Minimum validation for Rust-side perf changes:

```sh
cargo fmt --all --check
cargo check -p <crate>
pnpm run build:binding:profiling
```

Run targeted tests if the touched area already has coverage. Run broader checks only when they are relevant and not blocked by known unrelated failures.

### 8) Keep or revert based on end-to-end results

Keep a change only if at least one of these is true:

- local `cases/all` compile time improves
- a previously top-level hot symbol clearly disappears and wall time does not regress

Revert experiments that only reshuffle percentages without improving compile time.

### 9) Commit, push, and trigger benchmark immediately

After every kept change:

```sh
git commit -am "refactor(<scope>): <perf change>"
git push
gh workflow run 'Ecosystem Benchmark' -f pr=<pr-number>
gh run list --workflow 'Ecosystem Benchmark' --limit 5
```

The benchmark workflow input is defined in [`.github/workflows/ecosystem-benchmark.yml`](../../../.github/workflows/ecosystem-benchmark.yml). Use `pr=<pr-number>`; a run on `main` does not benchmark the PR branch.

If `git push` is unavailable because of local network or DNS issues, use `gh`/GitHub API as a fallback to update the PR branch, then trigger the workflow. In that fallback mode, local `git status` may stay dirty because local `HEAD` does not know about the remote-only commit.
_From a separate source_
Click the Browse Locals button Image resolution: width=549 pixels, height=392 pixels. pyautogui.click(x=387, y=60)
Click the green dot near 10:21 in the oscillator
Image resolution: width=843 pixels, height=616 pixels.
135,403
### 10) Rebase and keep history clean

Before opening a new PR or after long-running iteration:

```sh
git fetch origin
git rebase origin/main
```

If the branch was updated through the GitHub API instead of local git, sync the local branch before assuming `git status` represents unpushed work.

## Reporting

When reporting progress, include:

- kept commit SHA
- PR URL
- latest local benchmark numbers
- `perf.data` path for the kept profile
- workflow run URL after each pushed commit
- the specific hot symbols that went down or disappeared

## Common traps

- A lower `perf` percentage is not enough; keep changes only when compile time improves or stays flat with a clearly better hotspot profile.
- `gh run list` may show an in-progress `Ecosystem Benchmark` on `main`; that does not replace a `workflow_dispatch` run for the PR.
- If `git status` shows a modified tracked file after a fallback remote update, compare the local file blob hash with the remote contents API before assuming something is uncommitted.
- Do not churn the user's main worktree with benchmark artifacts. Keep `perf.data`, scratch logs, and benchmark-only files under `/tmp` or the temp worktree.